I have gone through all posts on the forum and googled any combination of keywords to figure this one out, but no luck so far.
We have OpenFire 3.6.4 running on a Linux (CentOS 5.2) VM.
We are using AD for user authentication and group sharing.
Have about 90-100 clients connecting at a time (so far).
Clients are Pidgin 2.5.9 and Adium 1.3.6 - possibly others like Meebo, etc
At random times all clients get a ‘Ping Timeout’ message and disconnect (as it seems).
OpenFire web admin is still working fine and the users still show up as being connected.
The logs show nothing indicating a problem, except the occasional:
… RoutingTableImpl: Failed to route packet to JID …
which seems to appear throughout the debug log even when all clients are fine.
If we don’t do anything OpenFire will start responding again after a couple (up to 5) minutes and the clients reconnect.
I usually go in and do a ‘service openfire stop’ to minimize the outage, which actually does not stop the server, which leaves me with having to ‘kill -9’ the process and ‘service openfire start’, which will then have all clients connect again.
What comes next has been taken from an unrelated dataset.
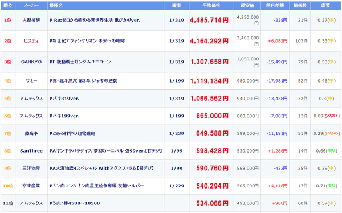Click the SanThree maker name
342x213 pixels.
click(x=31, y=151)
We initially had the server internally only, but have moved it into the DMZ 2 months ago, which appears to have made this issue more frequent, although we have been having random disconnects all along.
This can range from once a week to once-twice a day.
We have played around with lots of JVM options to see if that does anything, but so far not much of a difference.
Also have set the ‘xmpp.server.session.idle = -1’, which seemed to have stopped early issues with individual clients dropping and reconnecting, but not the ‘everyone disconnects/gets no response from OpenFire’ issue.
One suggestion on this forum was that large ldap groups and the syncing of them could be causing this.
We have a group of 170 users with contact sharing and are now considering syncing those users to the database and turn off group sharing.
But it does not seem to be a big number of users, considering that there must be bigger companies doing the same with lots more users in a group!?
Also, the server itself is fine during that time, memory, cpu, io are all close to idle, except when all clients reconnect at the same time, which produces a spike.
Is there anything else we might be missing?
Any option to get (even) more verbose logging?
Any way to catch what OpenFire might be doing during that time of unresponsiveness, when a normal ‘stop’ won’t stop the server and a kill is necessary?
Thanks for any suggestions/help!